Handbook

Welcome to the Tissue Immunity and Immune Priming Lab!

This document represents my best effort to clearly communicate my expectations and my interest in having a great relationship with you, please take time to read this document in its entirety. To make the Tissue Immunity and Immune Priming Lab (TiiP Lab), a better place for science, I seek to continue to clarify and improve these expectations based on your input. If anything seems unclear or unreasonable, or if you have suggestions on how to improve the document or expectation, please let me know. Our joint effort can help us to uncover new knowledge on how an individuals’ immunological history and/or interactions with genetic factors can influence their response to subsequent insults. This requires a concerted team effort from a diverse group of individuals.

Science: Read – Think – Experiment – Communicate

As a member of TiiP Lab, I expect you to bring your enthusiasm and curiosity about science to our lab. I expect the highest level of scientific integrity, great vision, a positive attitude, and hard and efficient work. Please be your own toughest critic, point out all the caveats you can think of, take the time to reproduce important results, and where possible, use two independent methods to support an important claim. I expect you to push your limit and maximize your full potential. Of course, along the way, there will be technical problems, failures, and mistakes. I expect you to speak up about your problems, frustrations, and insecurities to help each other grow and enjoy the training phases. I do not accept any form of selfishness, dishonesty and undermining of an individual’s efforts in the lab. I expect lab members to adhere to protocols (update them as necessary) and safety regulations and maintain the highest ethical standard.

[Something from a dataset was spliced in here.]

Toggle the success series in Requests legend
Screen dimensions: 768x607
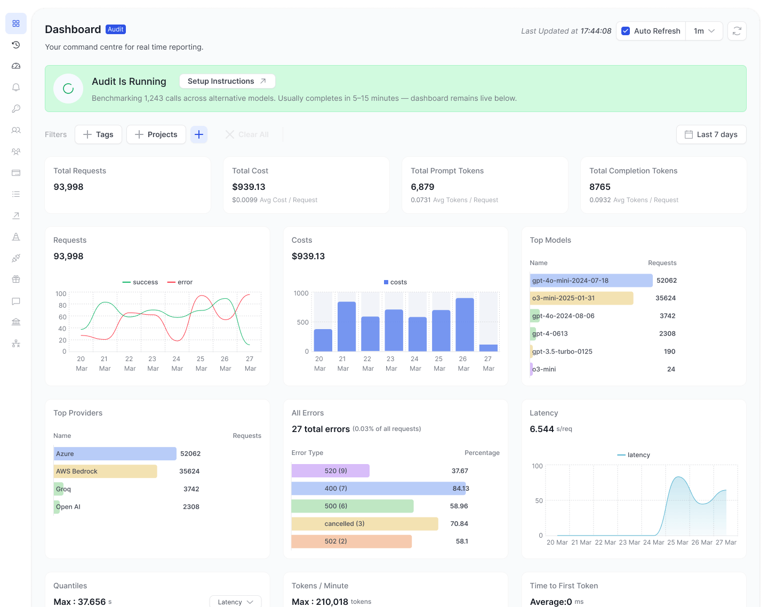(x=140, y=282)
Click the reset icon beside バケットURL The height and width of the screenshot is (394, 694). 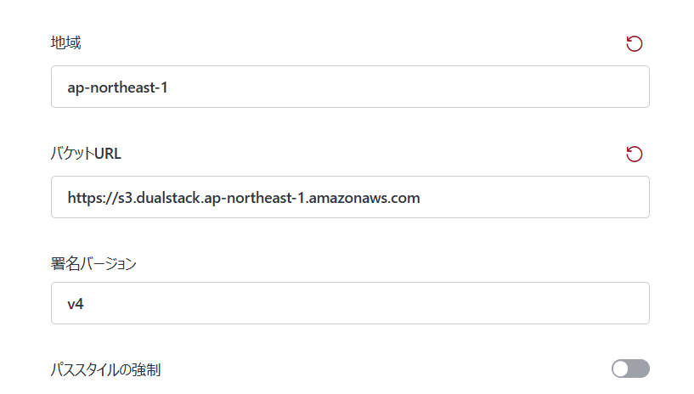coord(634,154)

Reading the literature is essential to forming a framework for understanding the broader question in biology, as well as the specific advancements in the current project that you are working on. Please take the time to become an expert in the literature surrounding your project. Reading papers is hard at first. It may take a long time to get through one paper. Be critical. Do not believe everything you read, make them convince you. In 6 months to a year, I expect you to become an expert in the theory and practice of the techniques that you use.

As a member of the TIIP lab, you will have a central project/task that you will be working on, I expect you to make substantial contributions to project, not only technically but also intellectually. For the initial stages, I will ensure that I work with you and train you on the appropriate techniques that would be necessary for any experiment (or refer you to subject matter experts either within Department or within Penn). Please, ask your other lab members for help if necessary for an experiment/technique if they have the skill sets to be able to help you, we are all in this together. In 6 months’, you should be able to a robust conversation about the project you are working on.

Please take charge of your career path and decide what and where you want to go after your program. However, I intend to work alongside with you to help make your experience in the lab, improve your competitiveness for your next career stage. Remember, I am your mentor, advocate, and supervisor. Talk to me about your plans and even when they change (perhaps quarterly). When it is time, I will also be happy to write fair and honest reference letters and help you advance your career.

Work Ethics

I expect you to be self-motivated such that the number of hours worked is not an explicit issue. As a member of the TiiP Lab, you should put in the hours necessary to move your work/project forward but need not linger in the lab for appearance’s sake. I expect significant working hours, from 9am- 5pm everyday (except on public holidays), to stimulate scientific discussion and help each other. If you have an experiment that is directly related to the project you are working on, it is expected that you stay till the end of your experiment for that day before leaving. This is part of taking ownership for your project. On days when you finish your experiment late, it is OK to come in a bit later the next day depending on your task and schedule for the next day.  Sometimes, based on the project, you might be required to come on the weekends to be able to move forward the project, this is part of our job as a scientist and should be accommodated.